* **What needs to be done**:
With the material below, print exactly the lines between the line holding "Expand the 工程图视图1 tree node" and the line holding "Click the search", inclusive. Add nothing else.

* **Data excerpts**:
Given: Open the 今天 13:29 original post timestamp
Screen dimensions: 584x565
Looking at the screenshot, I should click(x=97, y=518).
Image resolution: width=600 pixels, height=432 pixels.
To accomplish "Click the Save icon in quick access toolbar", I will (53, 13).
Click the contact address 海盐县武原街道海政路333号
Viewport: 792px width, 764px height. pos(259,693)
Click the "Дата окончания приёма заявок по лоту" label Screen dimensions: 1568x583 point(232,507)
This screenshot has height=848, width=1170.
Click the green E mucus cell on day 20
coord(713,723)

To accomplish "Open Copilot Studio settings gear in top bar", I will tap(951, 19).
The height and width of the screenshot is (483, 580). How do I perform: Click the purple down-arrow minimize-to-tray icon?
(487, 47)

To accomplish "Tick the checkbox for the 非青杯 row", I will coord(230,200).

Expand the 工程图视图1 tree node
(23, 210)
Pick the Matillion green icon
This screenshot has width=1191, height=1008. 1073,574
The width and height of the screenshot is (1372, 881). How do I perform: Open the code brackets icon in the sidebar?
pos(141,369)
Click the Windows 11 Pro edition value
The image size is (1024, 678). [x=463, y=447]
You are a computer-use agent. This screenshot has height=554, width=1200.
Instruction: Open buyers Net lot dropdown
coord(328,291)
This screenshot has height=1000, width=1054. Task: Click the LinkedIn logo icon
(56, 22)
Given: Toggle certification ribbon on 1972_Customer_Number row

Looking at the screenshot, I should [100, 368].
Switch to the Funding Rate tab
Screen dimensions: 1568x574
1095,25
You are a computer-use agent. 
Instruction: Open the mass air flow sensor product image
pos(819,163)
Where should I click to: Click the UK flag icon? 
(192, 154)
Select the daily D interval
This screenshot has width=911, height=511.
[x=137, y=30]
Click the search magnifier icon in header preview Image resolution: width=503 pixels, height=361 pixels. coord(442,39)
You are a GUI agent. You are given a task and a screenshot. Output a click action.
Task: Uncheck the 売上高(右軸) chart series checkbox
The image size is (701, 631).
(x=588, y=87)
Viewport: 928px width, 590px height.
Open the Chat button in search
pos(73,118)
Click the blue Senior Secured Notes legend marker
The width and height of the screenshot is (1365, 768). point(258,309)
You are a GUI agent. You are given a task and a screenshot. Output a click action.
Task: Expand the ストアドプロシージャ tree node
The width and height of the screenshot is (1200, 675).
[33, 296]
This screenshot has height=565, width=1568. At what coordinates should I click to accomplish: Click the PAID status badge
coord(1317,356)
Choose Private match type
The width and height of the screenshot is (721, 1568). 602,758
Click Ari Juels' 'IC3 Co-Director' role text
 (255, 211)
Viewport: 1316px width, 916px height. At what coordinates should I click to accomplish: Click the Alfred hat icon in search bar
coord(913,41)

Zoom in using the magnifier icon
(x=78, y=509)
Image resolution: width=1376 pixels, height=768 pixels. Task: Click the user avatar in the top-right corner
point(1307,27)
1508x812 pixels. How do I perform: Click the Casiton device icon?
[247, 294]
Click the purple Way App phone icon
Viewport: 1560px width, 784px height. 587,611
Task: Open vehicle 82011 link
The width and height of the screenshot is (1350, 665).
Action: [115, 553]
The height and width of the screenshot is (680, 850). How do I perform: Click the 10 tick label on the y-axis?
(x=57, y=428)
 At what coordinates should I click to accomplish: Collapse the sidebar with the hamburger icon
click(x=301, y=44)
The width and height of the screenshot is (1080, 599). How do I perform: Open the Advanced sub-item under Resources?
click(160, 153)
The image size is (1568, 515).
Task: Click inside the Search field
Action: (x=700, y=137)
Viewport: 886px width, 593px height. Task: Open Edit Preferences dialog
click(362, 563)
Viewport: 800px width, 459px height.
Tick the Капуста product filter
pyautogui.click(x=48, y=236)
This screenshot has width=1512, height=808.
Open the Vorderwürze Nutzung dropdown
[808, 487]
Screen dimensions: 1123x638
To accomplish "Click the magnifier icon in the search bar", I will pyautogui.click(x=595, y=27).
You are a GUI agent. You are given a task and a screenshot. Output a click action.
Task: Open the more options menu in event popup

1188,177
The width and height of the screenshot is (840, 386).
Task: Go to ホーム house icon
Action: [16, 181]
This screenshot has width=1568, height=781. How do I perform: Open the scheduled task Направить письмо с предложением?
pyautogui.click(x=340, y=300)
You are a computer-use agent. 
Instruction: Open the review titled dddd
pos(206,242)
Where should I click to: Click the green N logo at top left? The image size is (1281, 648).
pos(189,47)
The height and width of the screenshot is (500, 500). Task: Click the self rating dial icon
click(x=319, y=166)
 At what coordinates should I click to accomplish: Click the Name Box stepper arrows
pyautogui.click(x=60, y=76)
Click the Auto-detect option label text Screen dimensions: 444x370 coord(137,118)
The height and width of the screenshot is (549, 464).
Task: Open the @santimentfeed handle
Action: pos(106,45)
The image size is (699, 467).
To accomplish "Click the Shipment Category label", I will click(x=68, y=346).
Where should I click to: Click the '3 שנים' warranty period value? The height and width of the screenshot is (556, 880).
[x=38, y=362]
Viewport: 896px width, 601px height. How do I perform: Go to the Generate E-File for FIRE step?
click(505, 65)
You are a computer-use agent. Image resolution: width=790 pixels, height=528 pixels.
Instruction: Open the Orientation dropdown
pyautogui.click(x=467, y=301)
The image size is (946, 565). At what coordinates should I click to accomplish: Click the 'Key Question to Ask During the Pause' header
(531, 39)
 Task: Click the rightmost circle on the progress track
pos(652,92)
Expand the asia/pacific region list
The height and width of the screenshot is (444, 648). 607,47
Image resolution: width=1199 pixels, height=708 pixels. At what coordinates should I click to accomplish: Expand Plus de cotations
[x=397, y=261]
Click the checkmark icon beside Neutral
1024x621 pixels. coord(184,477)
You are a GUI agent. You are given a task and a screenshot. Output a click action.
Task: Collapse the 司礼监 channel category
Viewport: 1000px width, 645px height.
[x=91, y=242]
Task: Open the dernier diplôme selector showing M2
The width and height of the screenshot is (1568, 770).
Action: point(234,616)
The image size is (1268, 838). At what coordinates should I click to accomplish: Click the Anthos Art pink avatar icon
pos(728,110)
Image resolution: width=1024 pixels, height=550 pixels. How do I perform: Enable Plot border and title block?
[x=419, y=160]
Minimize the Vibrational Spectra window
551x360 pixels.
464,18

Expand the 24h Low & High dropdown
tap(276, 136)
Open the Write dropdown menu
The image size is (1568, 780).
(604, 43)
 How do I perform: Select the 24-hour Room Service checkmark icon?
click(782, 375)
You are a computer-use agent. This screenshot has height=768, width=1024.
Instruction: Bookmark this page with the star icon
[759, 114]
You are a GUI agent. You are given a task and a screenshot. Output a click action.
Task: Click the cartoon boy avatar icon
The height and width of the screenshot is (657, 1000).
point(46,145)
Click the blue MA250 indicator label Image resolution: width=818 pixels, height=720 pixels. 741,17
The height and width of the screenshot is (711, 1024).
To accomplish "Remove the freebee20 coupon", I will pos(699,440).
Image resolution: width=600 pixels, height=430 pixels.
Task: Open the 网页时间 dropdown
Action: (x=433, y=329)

* **Written answer**:
Expand the 工程图视图1 tree node
(23, 210)
Pick the Matillion green icon
This screenshot has width=1191, height=1008. 1073,574
The width and height of the screenshot is (1372, 881). How do I perform: Open the code brackets icon in the sidebar?
pos(141,369)
Click the Windows 11 Pro edition value
The image size is (1024, 678). [x=463, y=447]
You are a computer-use agent. This screenshot has height=554, width=1200.
Instruction: Open buyers Net lot dropdown
coord(328,291)
This screenshot has height=1000, width=1054. Task: Click the LinkedIn logo icon
(56, 22)
Given: Toggle certification ribbon on 1972_Customer_Number row

Looking at the screenshot, I should [100, 368].
Switch to the Funding Rate tab
Screen dimensions: 1568x574
1095,25
You are a computer-use agent. 
Instruction: Open the mass air flow sensor product image
pos(819,163)
Where should I click to: Click the UK flag icon? 
(192, 154)
Select the daily D interval
This screenshot has width=911, height=511.
[x=137, y=30]
Click the search magnifier icon in header preview Image resolution: width=503 pixels, height=361 pixels. coord(442,39)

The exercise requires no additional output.